- [Assigned task]:
Copy every line from the data below in which the string "computer" can be found.

- [Task input]:

[Start of Attachment]

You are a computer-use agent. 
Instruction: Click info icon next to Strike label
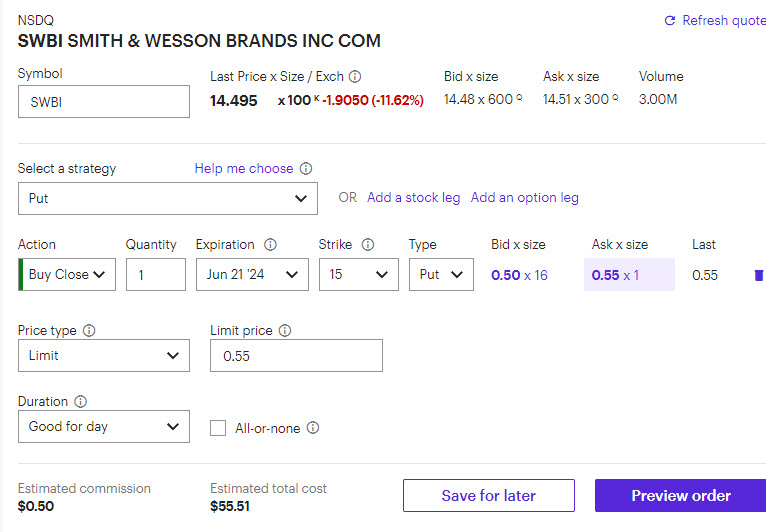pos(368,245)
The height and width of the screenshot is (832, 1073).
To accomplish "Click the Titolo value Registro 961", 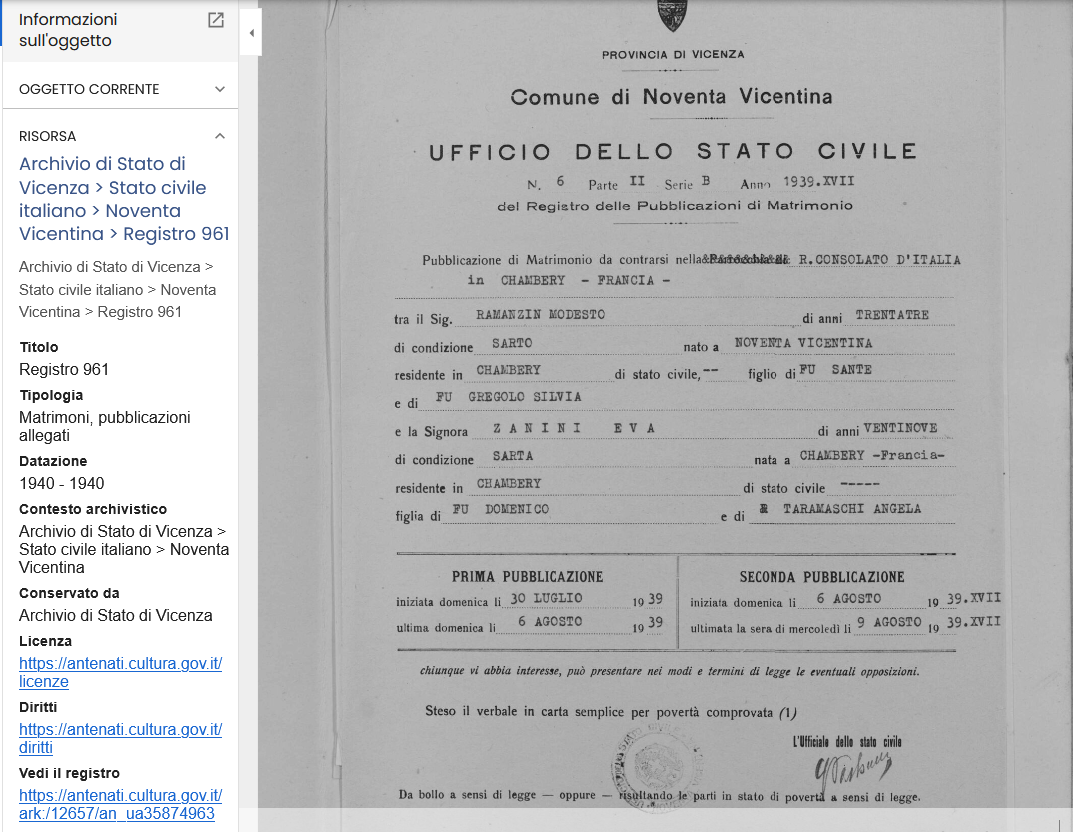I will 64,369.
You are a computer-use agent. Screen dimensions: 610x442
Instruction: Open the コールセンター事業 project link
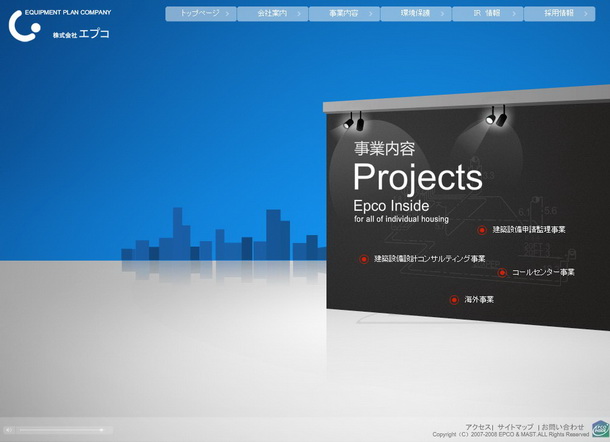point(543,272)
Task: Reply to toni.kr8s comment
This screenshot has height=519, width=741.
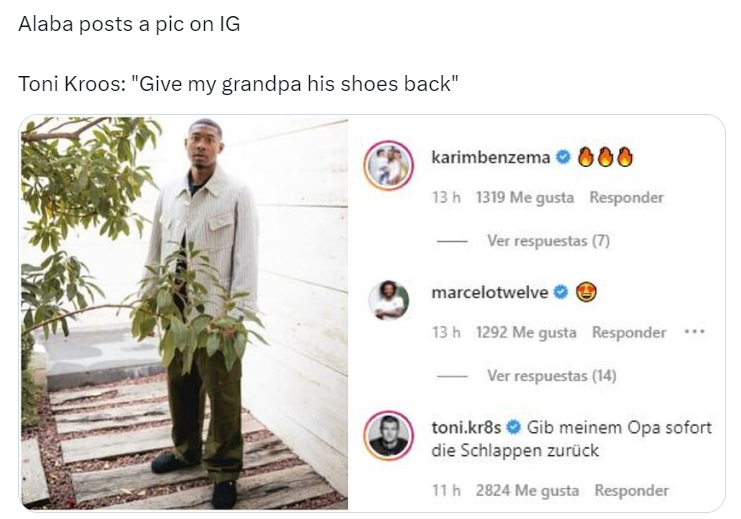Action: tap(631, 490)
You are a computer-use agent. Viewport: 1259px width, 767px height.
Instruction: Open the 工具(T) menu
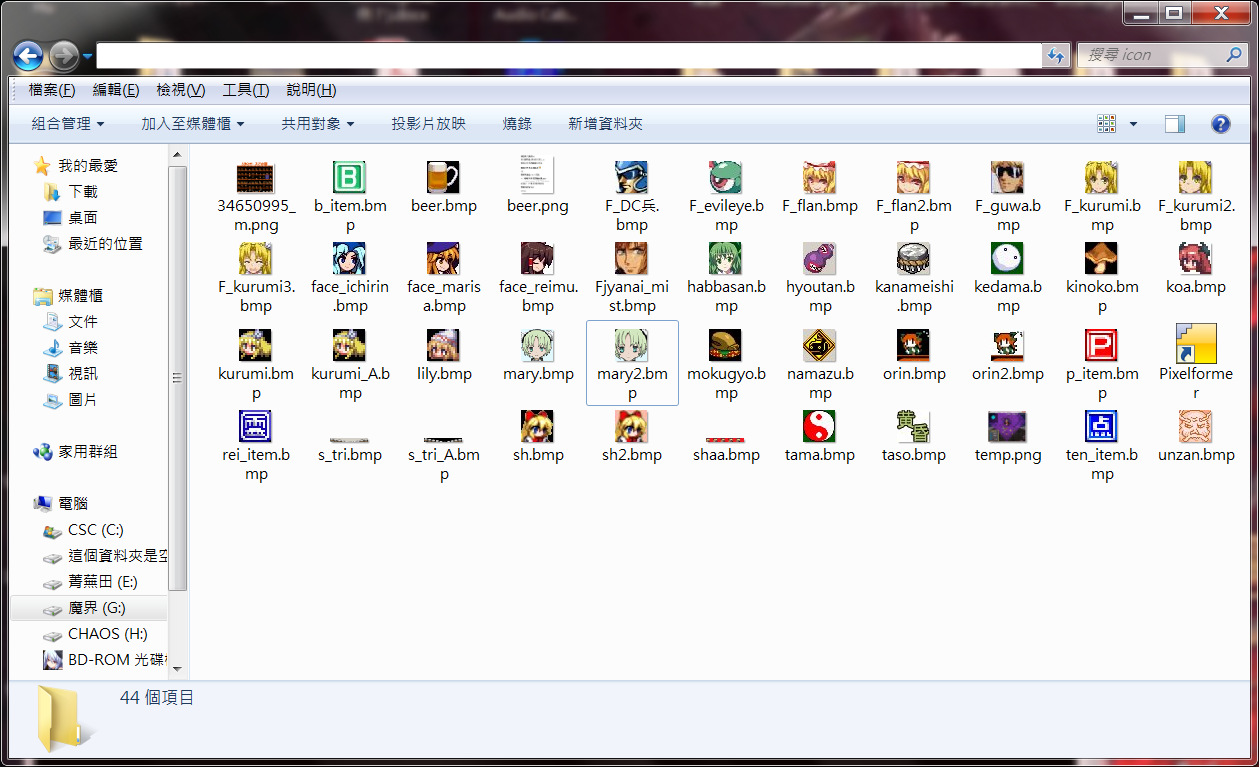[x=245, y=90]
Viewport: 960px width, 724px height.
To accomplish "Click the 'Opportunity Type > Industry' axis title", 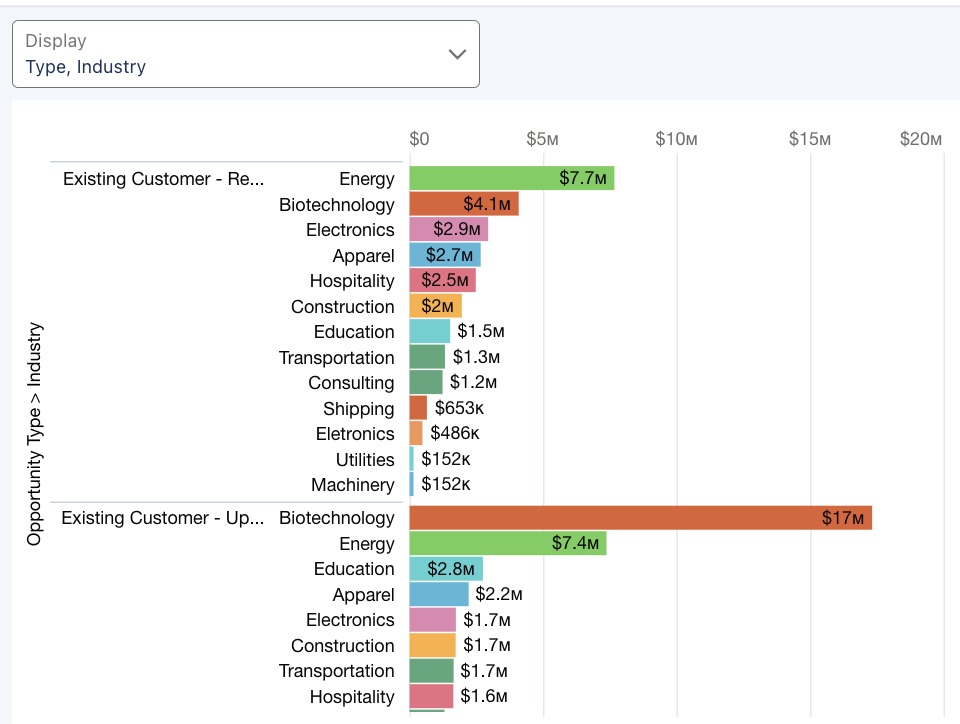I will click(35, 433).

[End of Attachment]
[Start of Attachment]

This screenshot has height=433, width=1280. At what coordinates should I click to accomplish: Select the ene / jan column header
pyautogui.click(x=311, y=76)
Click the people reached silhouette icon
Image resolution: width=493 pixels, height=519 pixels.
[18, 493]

[End of Attachment]
[Start of Attachment]

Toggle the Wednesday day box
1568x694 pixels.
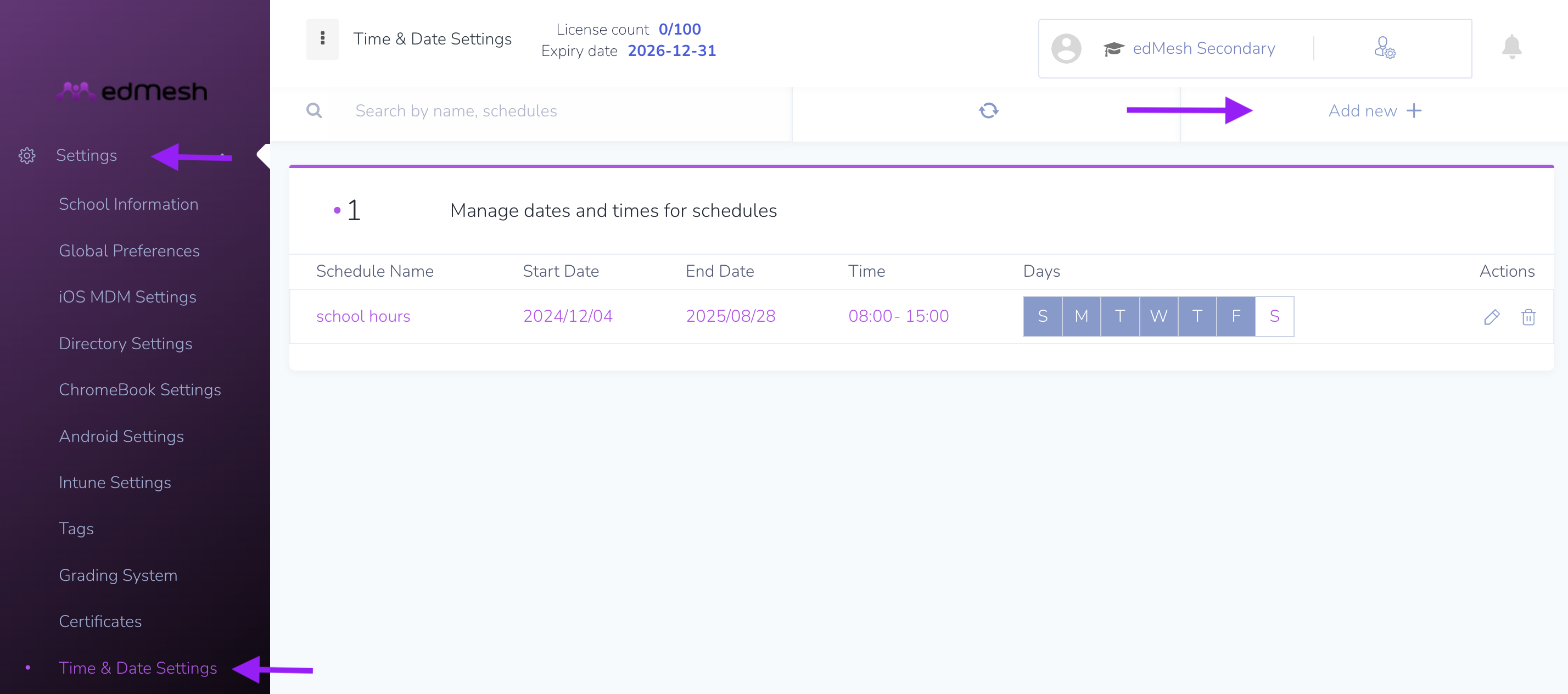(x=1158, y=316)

[End of Attachment]

- [Worked solution]:
You are a computer-use agent. 
You are a computer-use agent. Screen dimensions: 610x442
You are a computer-use agent. Viewport: 1259px width, 767px height.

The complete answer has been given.